Jetzt kommen wir auch schon zum letzten Schritt: der Salat. Hier kannst du deiner Fantasie freien Lauf lassen – verwende alle Gemüsesorten, auf die du Lust hast! Das Gemüse sorgfältig waschen und mit einem Gemüseschäler dünne Scheiben abziehen. So entstehen hauchdünne Scheiben aus Roten Rüben, Karotten, Rettich und was du eben verwendest. Einzige Ausnahmen sind Jungzwiebel, Schnittlauch, Radieschen und Selleriestangen. Die werden einfach fein gehackt. Zum Schluss das ganze Gemüse in einer großen Schüssel unterheben und mit etwas Zitronensaft, Olivenöl, Salz und Pfeffer abmachen.

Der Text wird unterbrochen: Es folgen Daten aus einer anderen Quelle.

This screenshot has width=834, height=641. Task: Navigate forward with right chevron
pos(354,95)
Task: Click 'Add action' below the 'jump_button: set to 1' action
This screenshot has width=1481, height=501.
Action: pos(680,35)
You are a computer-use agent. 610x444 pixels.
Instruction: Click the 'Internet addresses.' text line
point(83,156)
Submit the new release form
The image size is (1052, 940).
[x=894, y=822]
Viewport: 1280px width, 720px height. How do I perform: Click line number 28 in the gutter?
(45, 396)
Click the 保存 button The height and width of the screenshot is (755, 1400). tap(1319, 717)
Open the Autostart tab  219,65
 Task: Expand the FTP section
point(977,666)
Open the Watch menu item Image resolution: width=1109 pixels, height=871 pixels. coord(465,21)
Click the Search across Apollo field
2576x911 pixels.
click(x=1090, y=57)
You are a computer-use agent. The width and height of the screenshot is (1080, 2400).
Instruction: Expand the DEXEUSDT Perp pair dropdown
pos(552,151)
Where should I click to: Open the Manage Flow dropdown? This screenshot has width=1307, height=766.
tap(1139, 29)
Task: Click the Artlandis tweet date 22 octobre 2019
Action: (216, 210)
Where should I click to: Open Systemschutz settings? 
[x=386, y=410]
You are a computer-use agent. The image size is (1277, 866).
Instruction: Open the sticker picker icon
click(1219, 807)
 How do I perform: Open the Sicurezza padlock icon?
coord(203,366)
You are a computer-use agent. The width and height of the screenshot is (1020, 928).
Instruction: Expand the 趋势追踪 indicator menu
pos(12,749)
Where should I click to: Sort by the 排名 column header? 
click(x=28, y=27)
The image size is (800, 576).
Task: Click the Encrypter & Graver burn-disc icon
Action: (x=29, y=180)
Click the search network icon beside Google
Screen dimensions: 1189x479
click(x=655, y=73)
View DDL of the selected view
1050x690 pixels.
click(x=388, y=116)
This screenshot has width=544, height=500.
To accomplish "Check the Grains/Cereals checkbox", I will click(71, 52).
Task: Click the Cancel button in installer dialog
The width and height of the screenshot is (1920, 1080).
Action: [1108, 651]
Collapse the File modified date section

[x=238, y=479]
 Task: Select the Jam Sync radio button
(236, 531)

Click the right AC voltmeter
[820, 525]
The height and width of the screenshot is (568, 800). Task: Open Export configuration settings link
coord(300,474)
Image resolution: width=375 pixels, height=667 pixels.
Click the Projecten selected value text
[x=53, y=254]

Das war’s auch schon – nur mehr am Tisch hübsch anrichten und die fröhliche Osterjause mit der ganzen Familie kann beginnen! Am besten schmeckt uns ein Vollkornweckerl mit Topfen, Kren und Osterschinken, dazu ein hartes Ei und jede Menge Salat. Einfach lecker 😀 Wir wünschen dir und deiner Familie viel Spaß beim Genießen und Frohe Ostern!
(1) Zmora N, Suez J, Elinav E. You are what you eat: diet, health and the gut microbiota. Nat Rev Gastroenterol Hepatol. 2018.
(2) Makki K, Deehan EC, Walter J, Bäckhed F. The Impact of Dietary Fiber on Gut Microbiota in Host Health and Disease. Cell Host Microbe. 2018;23(6):705-715.
(3) Münzing-Ruef, Ingeborg: Kursbuch gesunde Ernährung. (7. Auflage) Wilhelm Heyne Verlag GmbH, München 1991.